== INFORMATION SHOWN ==

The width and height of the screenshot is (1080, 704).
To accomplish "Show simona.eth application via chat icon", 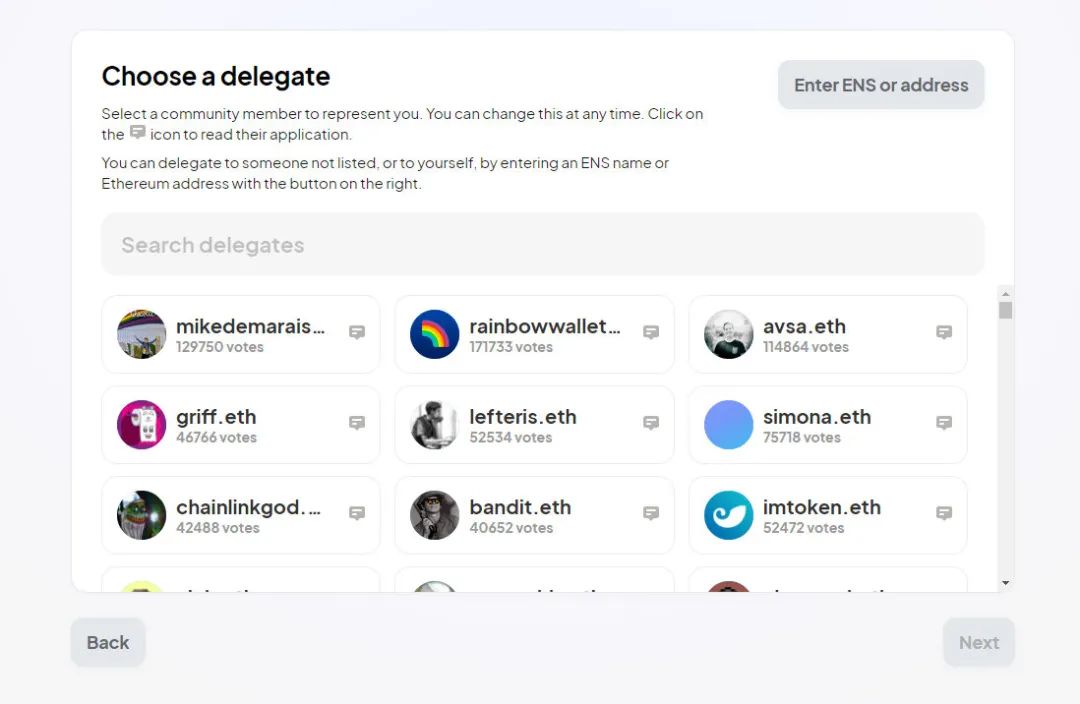I will click(944, 423).
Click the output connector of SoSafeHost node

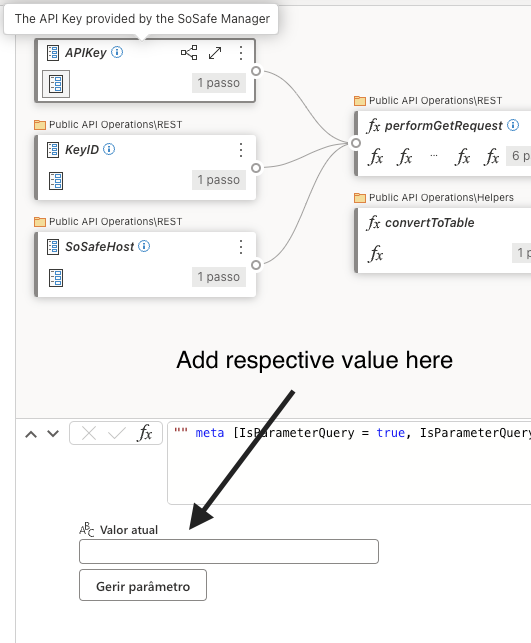tap(256, 265)
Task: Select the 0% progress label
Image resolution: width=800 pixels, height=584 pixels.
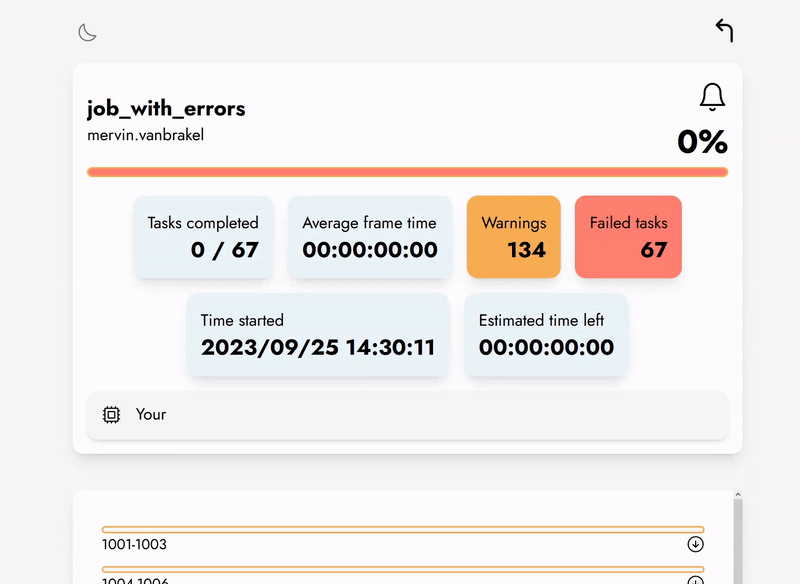Action: tap(701, 144)
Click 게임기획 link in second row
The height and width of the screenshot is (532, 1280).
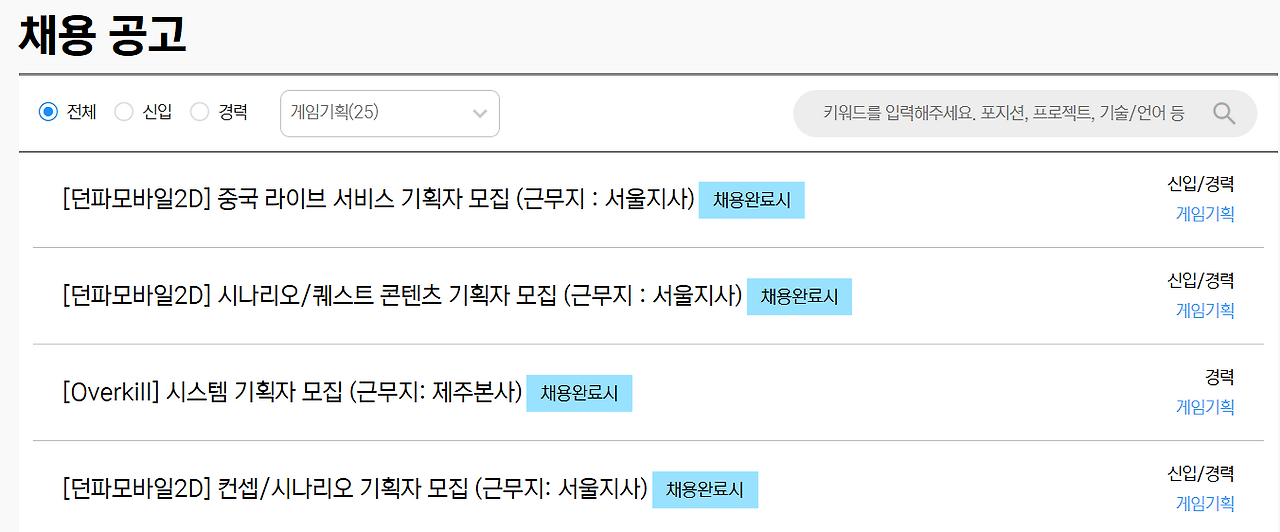pyautogui.click(x=1204, y=311)
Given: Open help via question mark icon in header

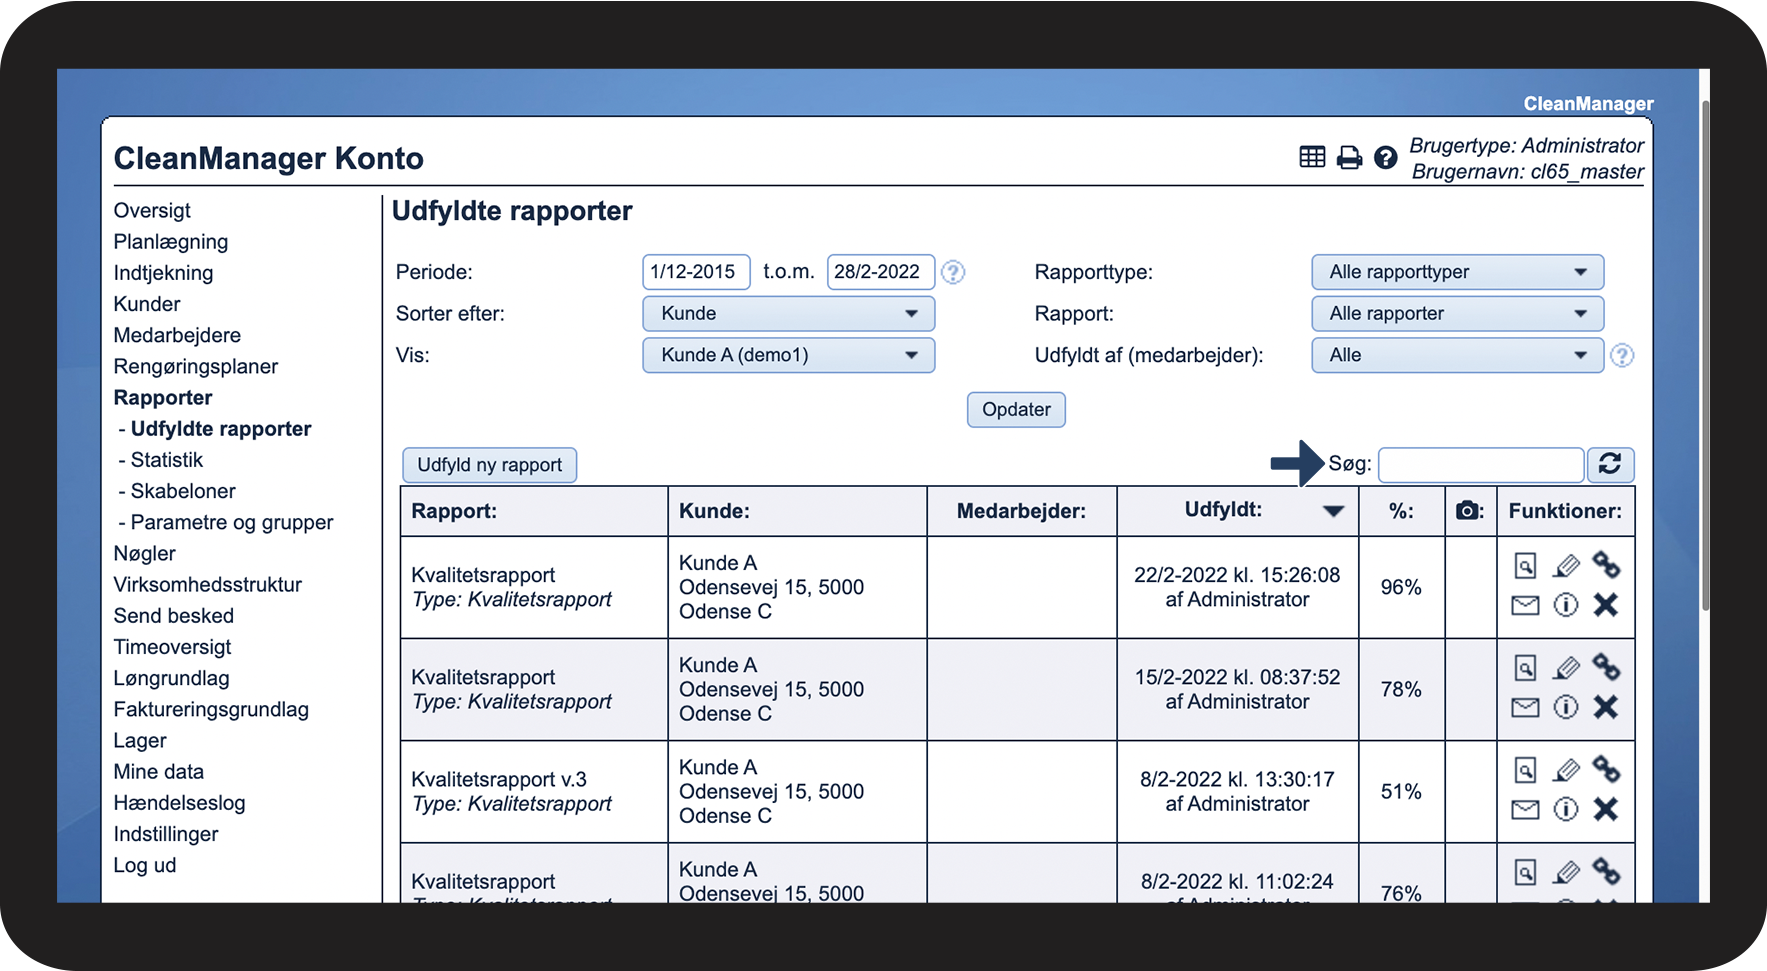Looking at the screenshot, I should 1385,157.
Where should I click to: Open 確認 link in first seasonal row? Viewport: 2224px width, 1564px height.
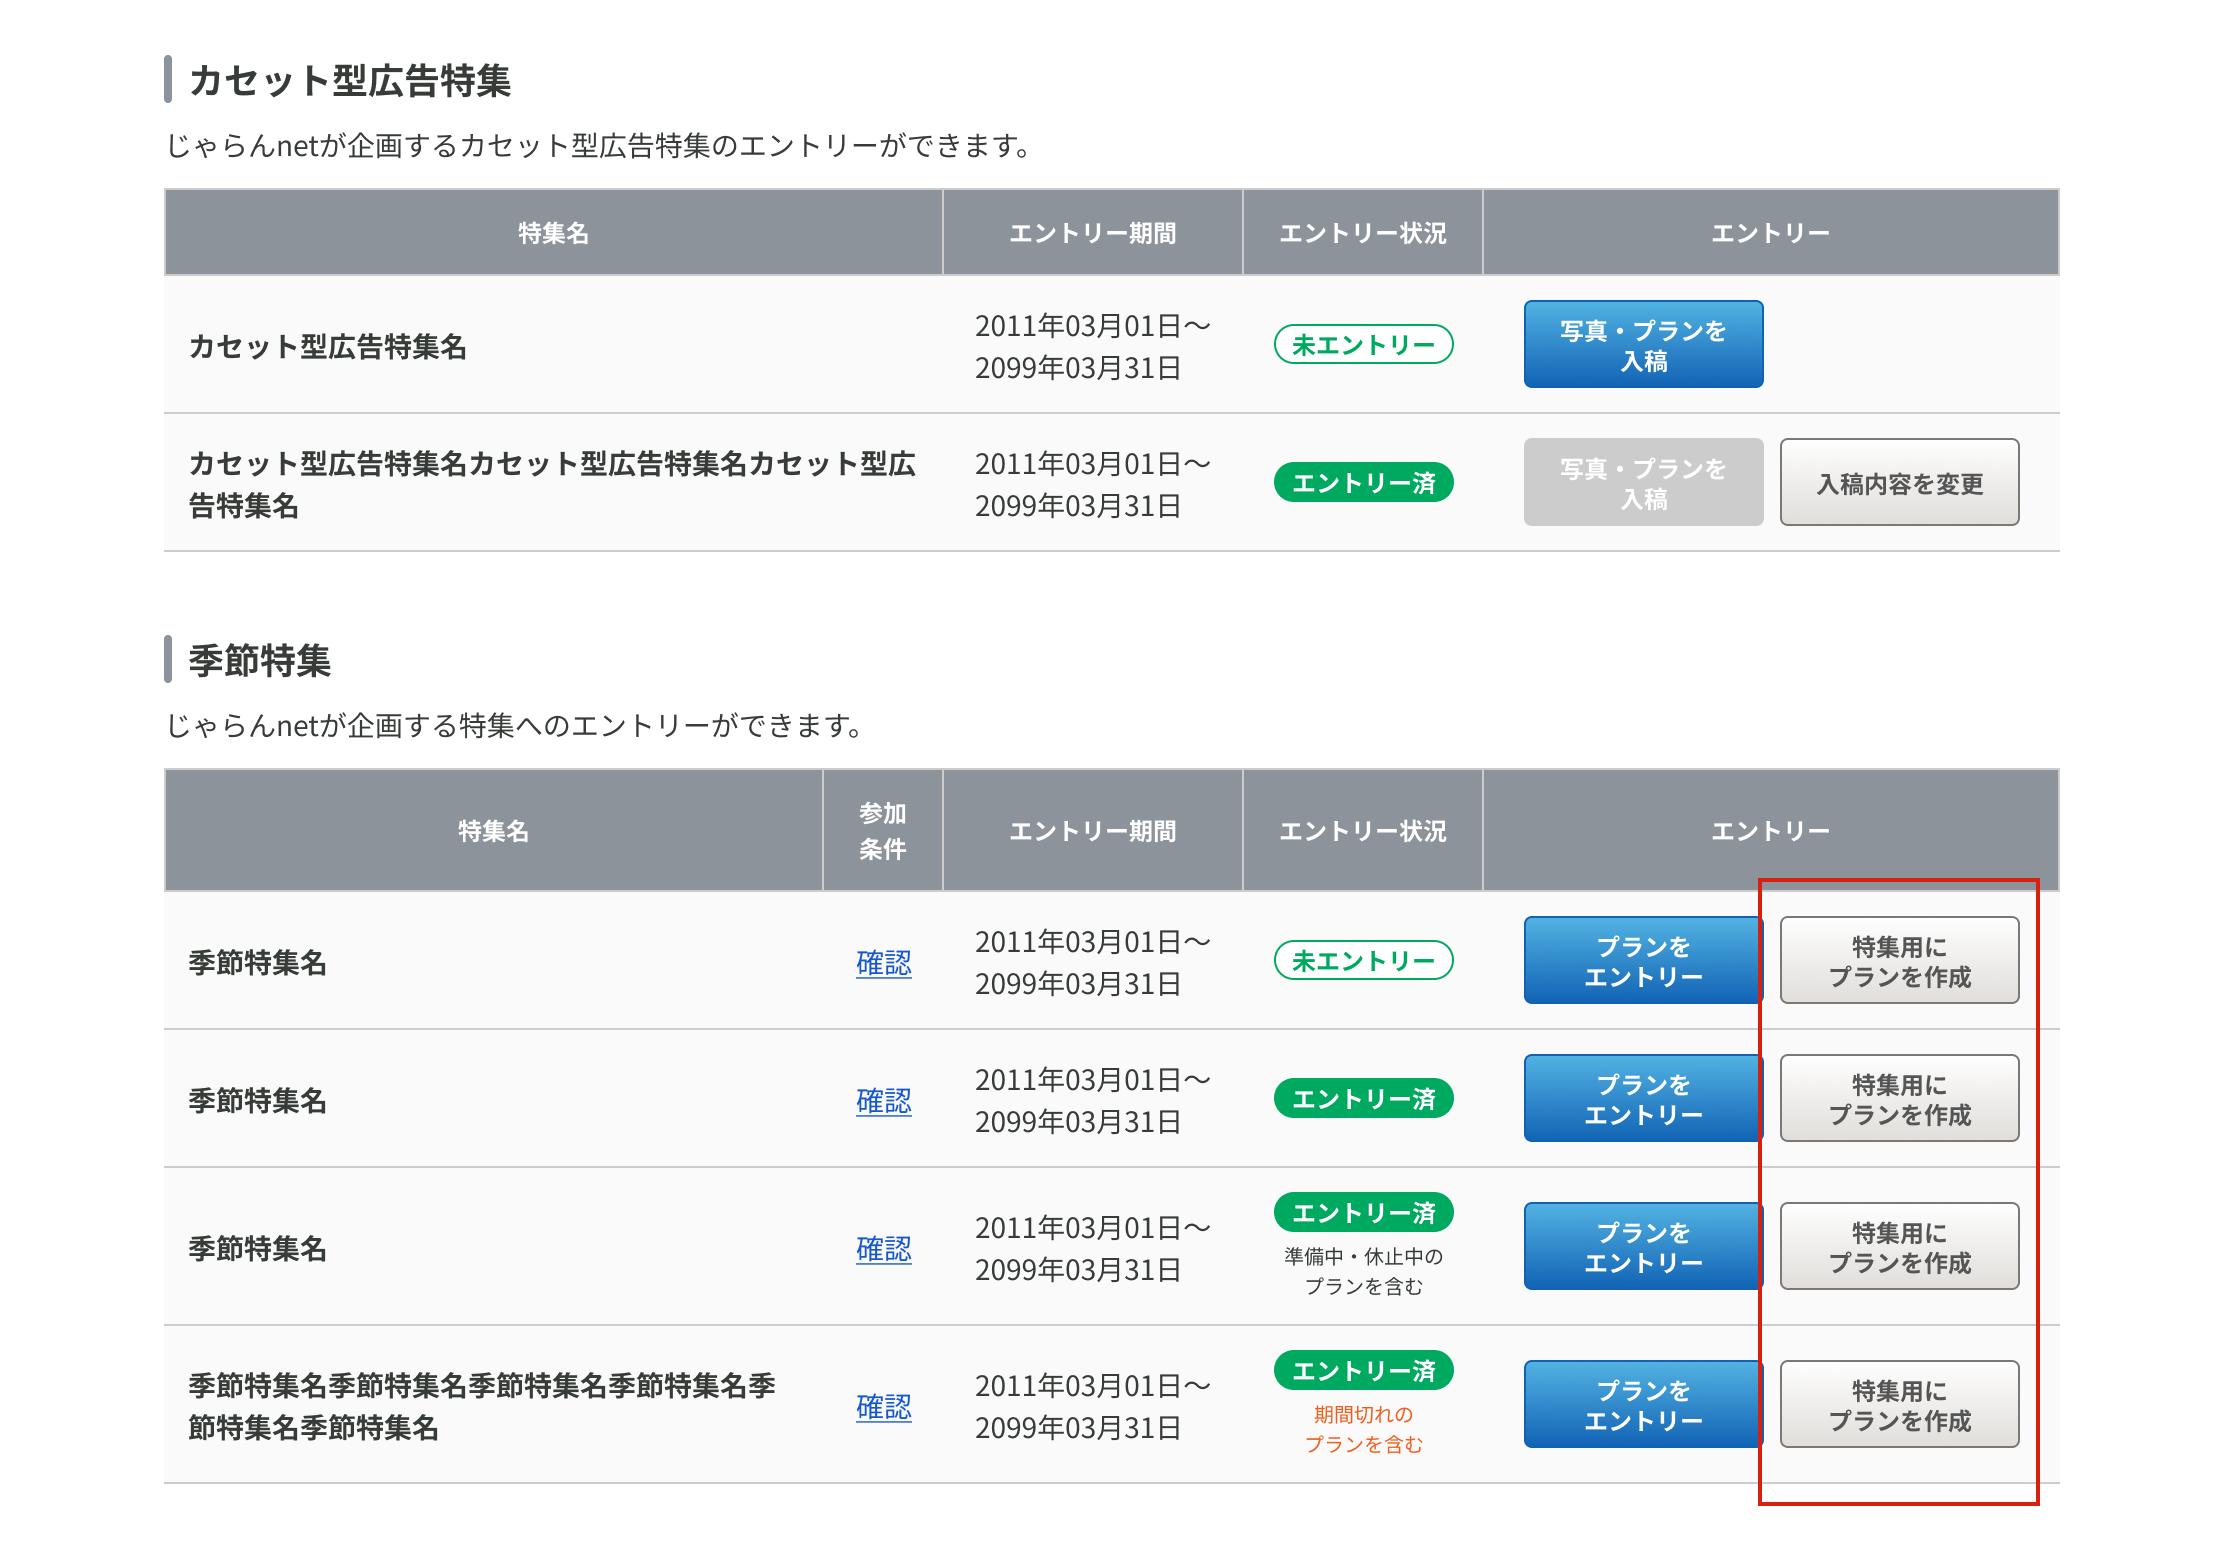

===

Reproduce the rows verbatim, starting at the line that contains "Click the output connector of SoSafeHost node" and continuing through the last line of the rows, with both ends included. Omit the pictures from your reproduction.

> [ANSWER TO THE PROBLEM]:
Click the output connector of SoSafeHost node

tap(256, 265)
Task: Select the 0% progress label
Image resolution: width=800 pixels, height=584 pixels.
Action: tap(701, 144)
Click 게임기획 link in second row
The height and width of the screenshot is (532, 1280).
pyautogui.click(x=1204, y=311)
Given: Open help via question mark icon in header

Looking at the screenshot, I should 1385,157.
Where should I click to: Open 確認 link in first seasonal row? Viewport: 2224px width, 1564px height.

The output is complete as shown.